> Task to carry out: Could you retype all of the data below exactly as given?
----
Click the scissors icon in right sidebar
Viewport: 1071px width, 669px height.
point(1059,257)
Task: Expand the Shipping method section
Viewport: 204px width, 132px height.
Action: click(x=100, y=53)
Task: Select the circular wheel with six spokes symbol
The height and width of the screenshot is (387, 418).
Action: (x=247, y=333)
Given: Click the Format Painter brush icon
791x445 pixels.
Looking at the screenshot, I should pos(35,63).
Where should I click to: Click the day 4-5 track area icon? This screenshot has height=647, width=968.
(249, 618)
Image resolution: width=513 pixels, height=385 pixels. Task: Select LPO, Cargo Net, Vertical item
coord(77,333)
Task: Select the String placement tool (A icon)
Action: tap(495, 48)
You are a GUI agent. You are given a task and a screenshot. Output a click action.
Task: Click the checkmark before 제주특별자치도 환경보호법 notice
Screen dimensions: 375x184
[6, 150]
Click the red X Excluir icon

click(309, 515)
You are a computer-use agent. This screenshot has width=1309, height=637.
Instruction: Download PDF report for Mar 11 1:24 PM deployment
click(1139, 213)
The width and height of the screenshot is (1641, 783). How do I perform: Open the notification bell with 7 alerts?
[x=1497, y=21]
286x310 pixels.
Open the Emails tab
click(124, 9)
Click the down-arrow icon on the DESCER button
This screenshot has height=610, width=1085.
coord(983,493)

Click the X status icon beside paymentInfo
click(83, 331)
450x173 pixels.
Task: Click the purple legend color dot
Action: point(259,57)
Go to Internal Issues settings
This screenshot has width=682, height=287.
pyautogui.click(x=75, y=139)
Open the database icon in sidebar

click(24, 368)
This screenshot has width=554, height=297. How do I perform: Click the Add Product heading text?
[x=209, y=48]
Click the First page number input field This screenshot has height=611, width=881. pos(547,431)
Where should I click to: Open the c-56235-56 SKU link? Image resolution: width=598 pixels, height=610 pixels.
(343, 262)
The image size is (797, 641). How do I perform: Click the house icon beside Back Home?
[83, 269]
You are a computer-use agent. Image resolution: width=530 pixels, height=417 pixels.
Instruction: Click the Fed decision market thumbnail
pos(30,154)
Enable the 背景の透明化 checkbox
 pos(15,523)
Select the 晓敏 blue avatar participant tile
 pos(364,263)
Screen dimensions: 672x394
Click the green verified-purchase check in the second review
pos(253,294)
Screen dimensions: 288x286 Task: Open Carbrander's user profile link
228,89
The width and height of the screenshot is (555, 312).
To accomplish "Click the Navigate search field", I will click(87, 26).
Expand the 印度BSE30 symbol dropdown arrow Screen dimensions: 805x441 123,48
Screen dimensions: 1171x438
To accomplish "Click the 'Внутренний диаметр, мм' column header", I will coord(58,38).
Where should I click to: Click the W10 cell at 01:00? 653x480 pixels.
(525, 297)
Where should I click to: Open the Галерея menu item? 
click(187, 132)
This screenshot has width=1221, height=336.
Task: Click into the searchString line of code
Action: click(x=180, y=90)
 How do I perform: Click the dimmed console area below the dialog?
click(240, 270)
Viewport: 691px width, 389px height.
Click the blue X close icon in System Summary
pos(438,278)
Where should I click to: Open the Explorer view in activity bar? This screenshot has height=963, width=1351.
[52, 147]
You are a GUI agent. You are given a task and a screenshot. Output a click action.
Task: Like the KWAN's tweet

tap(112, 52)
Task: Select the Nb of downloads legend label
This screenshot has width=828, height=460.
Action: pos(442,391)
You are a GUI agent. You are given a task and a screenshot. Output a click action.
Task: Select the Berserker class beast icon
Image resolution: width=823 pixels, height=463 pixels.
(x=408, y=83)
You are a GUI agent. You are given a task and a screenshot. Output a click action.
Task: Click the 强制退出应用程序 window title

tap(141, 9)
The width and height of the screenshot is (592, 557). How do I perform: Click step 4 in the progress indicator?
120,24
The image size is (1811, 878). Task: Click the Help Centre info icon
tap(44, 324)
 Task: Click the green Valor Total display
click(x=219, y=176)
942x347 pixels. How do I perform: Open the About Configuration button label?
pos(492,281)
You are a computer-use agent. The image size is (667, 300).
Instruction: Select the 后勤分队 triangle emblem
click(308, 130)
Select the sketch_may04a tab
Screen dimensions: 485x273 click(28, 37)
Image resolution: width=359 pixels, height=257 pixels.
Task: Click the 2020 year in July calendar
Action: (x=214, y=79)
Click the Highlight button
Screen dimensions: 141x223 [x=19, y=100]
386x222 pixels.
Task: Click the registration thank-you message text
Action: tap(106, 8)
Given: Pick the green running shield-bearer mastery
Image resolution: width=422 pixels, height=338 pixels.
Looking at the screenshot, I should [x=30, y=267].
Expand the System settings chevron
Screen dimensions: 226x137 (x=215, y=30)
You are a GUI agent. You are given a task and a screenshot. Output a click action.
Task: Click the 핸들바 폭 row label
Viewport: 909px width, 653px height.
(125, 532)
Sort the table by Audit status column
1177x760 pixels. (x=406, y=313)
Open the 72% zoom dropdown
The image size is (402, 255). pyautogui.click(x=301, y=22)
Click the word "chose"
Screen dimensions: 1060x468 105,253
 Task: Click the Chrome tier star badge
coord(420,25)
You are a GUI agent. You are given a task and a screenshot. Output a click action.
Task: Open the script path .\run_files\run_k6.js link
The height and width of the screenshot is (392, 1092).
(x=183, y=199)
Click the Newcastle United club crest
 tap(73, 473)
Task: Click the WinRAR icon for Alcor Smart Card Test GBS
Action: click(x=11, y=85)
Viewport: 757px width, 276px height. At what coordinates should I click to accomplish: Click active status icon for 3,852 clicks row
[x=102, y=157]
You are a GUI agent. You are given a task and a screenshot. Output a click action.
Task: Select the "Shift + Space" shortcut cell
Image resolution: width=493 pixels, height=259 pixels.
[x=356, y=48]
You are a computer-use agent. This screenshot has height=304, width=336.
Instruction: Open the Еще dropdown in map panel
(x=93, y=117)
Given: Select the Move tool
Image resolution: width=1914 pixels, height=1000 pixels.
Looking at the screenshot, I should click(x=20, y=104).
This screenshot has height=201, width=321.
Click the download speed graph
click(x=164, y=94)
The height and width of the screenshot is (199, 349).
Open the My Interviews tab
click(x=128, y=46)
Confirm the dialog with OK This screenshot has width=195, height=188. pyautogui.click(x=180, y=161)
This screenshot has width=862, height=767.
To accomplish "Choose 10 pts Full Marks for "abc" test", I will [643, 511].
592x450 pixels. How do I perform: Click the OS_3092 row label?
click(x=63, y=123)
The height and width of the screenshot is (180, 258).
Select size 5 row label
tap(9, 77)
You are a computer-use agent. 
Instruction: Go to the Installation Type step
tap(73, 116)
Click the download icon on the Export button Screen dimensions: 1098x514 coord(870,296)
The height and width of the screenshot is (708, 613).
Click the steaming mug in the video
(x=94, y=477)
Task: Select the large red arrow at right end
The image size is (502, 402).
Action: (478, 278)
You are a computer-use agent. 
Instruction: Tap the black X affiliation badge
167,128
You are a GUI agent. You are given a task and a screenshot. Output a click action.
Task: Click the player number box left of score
----
> Written reply:
Click the scissors icon in right sidebar
Viewport: 1071px width, 669px height.
point(1059,257)
Task: Expand the Shipping method section
Viewport: 204px width, 132px height.
Action: click(x=100, y=53)
Task: Select the circular wheel with six spokes symbol
The height and width of the screenshot is (387, 418).
Action: (x=247, y=333)
Given: Click the Format Painter brush icon
791x445 pixels.
Looking at the screenshot, I should pos(35,63).
Where should I click to: Click the day 4-5 track area icon? This screenshot has height=647, width=968.
(249, 618)
Image resolution: width=513 pixels, height=385 pixels. Task: Select LPO, Cargo Net, Vertical item
coord(77,333)
Task: Select the String placement tool (A icon)
Action: tap(495, 48)
You are a GUI agent. You are given a task and a screenshot. Output a click action.
Task: Click the checkmark before 제주특별자치도 환경보호법 notice
Screen dimensions: 375x184
[6, 150]
Click the red X Excluir icon

click(309, 515)
You are a computer-use agent. This screenshot has width=1309, height=637.
Instruction: Download PDF report for Mar 11 1:24 PM deployment
click(1139, 213)
The width and height of the screenshot is (1641, 783). How do I perform: Open the notification bell with 7 alerts?
[x=1497, y=21]
286x310 pixels.
Open the Emails tab
click(124, 9)
Click the down-arrow icon on the DESCER button
This screenshot has height=610, width=1085.
coord(983,493)

Click the X status icon beside paymentInfo
click(83, 331)
450x173 pixels.
Task: Click the purple legend color dot
Action: point(259,57)
Go to Internal Issues settings
This screenshot has width=682, height=287.
pyautogui.click(x=75, y=139)
Open the database icon in sidebar

click(24, 368)
This screenshot has width=554, height=297. How do I perform: Click the Add Product heading text?
[x=209, y=48]
Click the First page number input field This screenshot has height=611, width=881. pos(547,431)
Where should I click to: Open the c-56235-56 SKU link? Image resolution: width=598 pixels, height=610 pixels.
(343, 262)
The image size is (797, 641). How do I perform: Click the house icon beside Back Home?
[83, 269]
You are a computer-use agent. Image resolution: width=530 pixels, height=417 pixels.
Instruction: Click the Fed decision market thumbnail
pos(30,154)
Enable the 背景の透明化 checkbox
 pos(15,523)
Select the 晓敏 blue avatar participant tile
 pos(364,263)
Screen dimensions: 672x394
Click the green verified-purchase check in the second review
pos(253,294)
Screen dimensions: 288x286 Task: Open Carbrander's user profile link
228,89
The width and height of the screenshot is (555, 312).
To accomplish "Click the Navigate search field", I will click(87, 26).
Expand the 印度BSE30 symbol dropdown arrow Screen dimensions: 805x441 123,48
Screen dimensions: 1171x438
To accomplish "Click the 'Внутренний диаметр, мм' column header", I will coord(58,38).
Where should I click to: Click the W10 cell at 01:00? 653x480 pixels.
(525, 297)
Where should I click to: Open the Галерея menu item? 
click(187, 132)
This screenshot has width=1221, height=336.
Task: Click into the searchString line of code
Action: click(x=180, y=90)
 How do I perform: Click the dimmed console area below the dialog?
click(240, 270)
Viewport: 691px width, 389px height.
Click the blue X close icon in System Summary
pos(438,278)
Where should I click to: Open the Explorer view in activity bar? This screenshot has height=963, width=1351.
[52, 147]
You are a GUI agent. You are given a task and a screenshot. Output a click action.
Task: Like the KWAN's tweet

tap(112, 52)
Task: Select the Nb of downloads legend label
This screenshot has width=828, height=460.
Action: pos(442,391)
You are a GUI agent. You are given a task and a screenshot. Output a click action.
Task: Select the Berserker class beast icon
Image resolution: width=823 pixels, height=463 pixels.
(x=408, y=83)
You are a GUI agent. You are given a task and a screenshot. Output a click action.
Task: Click the 强制退出应用程序 window title

tap(141, 9)
The width and height of the screenshot is (592, 557). How do I perform: Click step 4 in the progress indicator?
120,24
The image size is (1811, 878). Task: Click the Help Centre info icon
tap(44, 324)
 Task: Click the green Valor Total display
click(x=219, y=176)
942x347 pixels. How do I perform: Open the About Configuration button label?
pos(492,281)
You are a computer-use agent. The image size is (667, 300).
Instruction: Select the 后勤分队 triangle emblem
click(308, 130)
Select the sketch_may04a tab
Screen dimensions: 485x273 click(28, 37)
Image resolution: width=359 pixels, height=257 pixels.
Task: Click the 2020 year in July calendar
Action: (x=214, y=79)
Click the Highlight button
Screen dimensions: 141x223 [x=19, y=100]
386x222 pixels.
Task: Click the registration thank-you message text
Action: tap(106, 8)
Given: Pick the green running shield-bearer mastery
Image resolution: width=422 pixels, height=338 pixels.
Looking at the screenshot, I should [x=30, y=267].
Expand the System settings chevron
Screen dimensions: 226x137 (x=215, y=30)
You are a GUI agent. You are given a task and a screenshot. Output a click action.
Task: Click the 핸들바 폭 row label
Viewport: 909px width, 653px height.
(125, 532)
Sort the table by Audit status column
1177x760 pixels. (x=406, y=313)
Open the 72% zoom dropdown
The image size is (402, 255). pyautogui.click(x=301, y=22)
Click the word "chose"
Screen dimensions: 1060x468 105,253
 Task: Click the Chrome tier star badge
coord(420,25)
You are a GUI agent. You are given a task and a screenshot. Output a click action.
Task: Open the script path .\run_files\run_k6.js link
The height and width of the screenshot is (392, 1092).
(x=183, y=199)
Click the Newcastle United club crest
 tap(73, 473)
Task: Click the WinRAR icon for Alcor Smart Card Test GBS
Action: click(x=11, y=85)
Viewport: 757px width, 276px height. At what coordinates should I click to accomplish: Click active status icon for 3,852 clicks row
[x=102, y=157]
You are a GUI agent. You are given a task and a screenshot. Output a click action.
Task: Select the "Shift + Space" shortcut cell
Image resolution: width=493 pixels, height=259 pixels.
[x=356, y=48]
You are a computer-use agent. This screenshot has height=304, width=336.
Instruction: Open the Еще dropdown in map panel
(x=93, y=117)
Given: Select the Move tool
Image resolution: width=1914 pixels, height=1000 pixels.
Looking at the screenshot, I should click(x=20, y=104).
This screenshot has height=201, width=321.
Click the download speed graph
click(x=164, y=94)
The height and width of the screenshot is (199, 349).
Open the My Interviews tab
click(x=128, y=46)
Confirm the dialog with OK This screenshot has width=195, height=188. pyautogui.click(x=180, y=161)
This screenshot has width=862, height=767.
To accomplish "Choose 10 pts Full Marks for "abc" test", I will [643, 511].
592x450 pixels. How do I perform: Click the OS_3092 row label?
click(x=63, y=123)
The height and width of the screenshot is (180, 258).
Select size 5 row label
tap(9, 77)
You are a computer-use agent. 
Instruction: Go to the Installation Type step
tap(73, 116)
Click the download icon on the Export button Screen dimensions: 1098x514 coord(870,296)
The height and width of the screenshot is (708, 613).
Click the steaming mug in the video
(x=94, y=477)
Task: Select the large red arrow at right end
The image size is (502, 402).
Action: (478, 278)
You are a computer-use agent. 
Instruction: Tap the black X affiliation badge
167,128
You are a GUI agent. You are given a task and a screenshot. Output a click action.
Task: Click the player number box left of score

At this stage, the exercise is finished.